Кадомцев побывал в канцелярии, в казарме, встречался с людьми, беседовал с ними, а эти два слова «чувство меры» все время не выходили из головы.

Конечно, дело здесь вовсе не в Микитенко. Как самовольщик, он заслуживает сурового наказания и осуждения. И никакие обстоятельства не могут ни смягчить тяжести проступка, ни оправдать его.

Но если в самом деле Микитенко в рот не брал спиртного? А ведь солдаты такие вот «детали» иногда знают много лучше командиров. И не мудрено, что из-за липового «довеска» может повиснуть в воздухе само обвинение.

Чувство меры… Разве для того, чтобы оговорить, оскорбить, унизить человека, нужно еще чувство меры?

…Густой запах оружейного масла и нагретой краски неожиданно ударил в ноздри, и Кадомцев остановился, огляделся. Занятый своими мыслями, он незаметно вышел к стартовым позициям.

Между сосновыми ветками блеснула направляющая стрела пусковой установки. Она медленно поднималась вверх, к небу, и, вздрогнув, замерла.

Прошлогодний дерн, выложенный по брустверу котлована, мягко пружинил под ногой, молодая трава не никла, а только темнела под следом.

На пусковой шли регламентные работы. Расчет был занят своим делом, и на Кадомцева никто не обратил внимания. Спустившись в окоп, он подошел к солдату, который протирал двухрамную подставку под кабельную катушку. Подставка была самодельная, сварная, из нестандартного углового железа. Ручка у нее тоже явно не заводского изготовления. Собственное приспособление, что ли?

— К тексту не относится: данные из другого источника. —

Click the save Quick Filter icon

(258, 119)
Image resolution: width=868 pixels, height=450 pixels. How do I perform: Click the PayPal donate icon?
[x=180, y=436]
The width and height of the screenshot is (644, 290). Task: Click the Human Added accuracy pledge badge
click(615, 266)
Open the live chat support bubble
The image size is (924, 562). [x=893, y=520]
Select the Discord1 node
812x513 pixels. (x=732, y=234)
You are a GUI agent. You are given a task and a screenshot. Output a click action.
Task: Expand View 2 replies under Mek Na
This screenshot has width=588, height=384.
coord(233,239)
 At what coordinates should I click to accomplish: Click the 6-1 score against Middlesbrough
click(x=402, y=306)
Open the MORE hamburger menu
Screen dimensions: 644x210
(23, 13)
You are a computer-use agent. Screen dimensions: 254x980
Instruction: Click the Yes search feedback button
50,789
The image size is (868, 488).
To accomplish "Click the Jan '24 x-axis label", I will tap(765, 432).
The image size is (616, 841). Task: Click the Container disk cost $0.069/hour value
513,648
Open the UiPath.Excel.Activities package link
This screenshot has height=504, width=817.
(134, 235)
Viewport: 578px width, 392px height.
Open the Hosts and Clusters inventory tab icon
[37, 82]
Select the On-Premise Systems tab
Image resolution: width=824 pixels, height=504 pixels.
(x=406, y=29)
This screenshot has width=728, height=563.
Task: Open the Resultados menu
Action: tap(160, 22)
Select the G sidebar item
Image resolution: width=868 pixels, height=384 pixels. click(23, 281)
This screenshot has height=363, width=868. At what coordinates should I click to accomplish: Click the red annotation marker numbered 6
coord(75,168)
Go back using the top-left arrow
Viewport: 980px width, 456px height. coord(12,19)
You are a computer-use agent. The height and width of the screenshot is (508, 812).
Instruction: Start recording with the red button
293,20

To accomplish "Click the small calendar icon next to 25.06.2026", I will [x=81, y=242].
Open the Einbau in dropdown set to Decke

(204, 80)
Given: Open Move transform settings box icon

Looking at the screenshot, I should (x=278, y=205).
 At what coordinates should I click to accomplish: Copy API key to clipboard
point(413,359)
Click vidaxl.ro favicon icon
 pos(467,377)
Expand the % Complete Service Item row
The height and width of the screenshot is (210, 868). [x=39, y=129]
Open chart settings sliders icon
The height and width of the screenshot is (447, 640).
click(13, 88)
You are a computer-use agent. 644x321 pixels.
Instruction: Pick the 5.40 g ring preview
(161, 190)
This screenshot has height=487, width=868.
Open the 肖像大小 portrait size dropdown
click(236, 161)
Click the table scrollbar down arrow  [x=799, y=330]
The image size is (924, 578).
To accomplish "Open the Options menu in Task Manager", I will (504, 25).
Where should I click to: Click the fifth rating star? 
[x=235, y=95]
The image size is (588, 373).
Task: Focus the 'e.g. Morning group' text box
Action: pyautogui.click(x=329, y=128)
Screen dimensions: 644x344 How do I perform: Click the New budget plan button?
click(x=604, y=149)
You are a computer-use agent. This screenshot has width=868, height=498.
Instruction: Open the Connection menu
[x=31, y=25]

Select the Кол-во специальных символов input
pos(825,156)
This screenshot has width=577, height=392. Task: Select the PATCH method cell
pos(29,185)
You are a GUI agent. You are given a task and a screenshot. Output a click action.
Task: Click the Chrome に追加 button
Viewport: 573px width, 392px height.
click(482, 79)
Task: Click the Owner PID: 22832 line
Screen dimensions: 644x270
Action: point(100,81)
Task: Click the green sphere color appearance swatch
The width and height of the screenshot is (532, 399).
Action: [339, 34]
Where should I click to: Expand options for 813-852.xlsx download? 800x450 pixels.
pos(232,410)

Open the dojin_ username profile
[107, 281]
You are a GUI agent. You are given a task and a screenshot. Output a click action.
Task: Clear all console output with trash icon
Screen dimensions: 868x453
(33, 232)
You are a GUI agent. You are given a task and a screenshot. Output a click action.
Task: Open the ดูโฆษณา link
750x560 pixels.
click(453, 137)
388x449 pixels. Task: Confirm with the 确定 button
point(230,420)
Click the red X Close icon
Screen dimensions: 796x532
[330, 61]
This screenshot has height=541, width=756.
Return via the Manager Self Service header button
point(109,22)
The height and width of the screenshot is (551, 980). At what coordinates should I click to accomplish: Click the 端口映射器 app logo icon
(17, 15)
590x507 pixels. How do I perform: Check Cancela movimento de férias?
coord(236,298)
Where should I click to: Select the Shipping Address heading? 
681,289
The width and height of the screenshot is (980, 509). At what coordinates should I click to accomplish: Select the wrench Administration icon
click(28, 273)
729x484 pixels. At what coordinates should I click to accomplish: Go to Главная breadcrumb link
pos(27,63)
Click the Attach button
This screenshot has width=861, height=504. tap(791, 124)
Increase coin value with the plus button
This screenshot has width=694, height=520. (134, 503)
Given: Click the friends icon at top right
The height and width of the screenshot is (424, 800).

– Это, наверно, для смотки кабеля?

– Так точно. – Солдат, что возился у подставки, повернул голову, и Кадомцев с удивлением узнал Микитенко. Он ветошью вытер руки, одернул комбинезон, буркнул: – Рацпредложение.

– Чье?

– Лейтенанта Колоскова.

Разговаривать Микитенко был явно не настроен, с угрюмой тщательностью продолжал вытирать пальцы.

– Ну и что оно дает?

– Время смотки сокращает…

– И намного?

– Не могу знать. Вы краще лейтенанта спытайте. Ось вин.

Из-за крайнего отсека торчали чьи-то сапоги. Кадомцев только теперь догадался: желтые кожаные подошвы – стало быть, сапоги хромовые, офицерские.

– Жаль… – неопределенно протянул Кадомцев Приходилось сожалеть, но разговора с Микитенко не получилось. А уж если не получается, не выходит, то лучше его не навязывать.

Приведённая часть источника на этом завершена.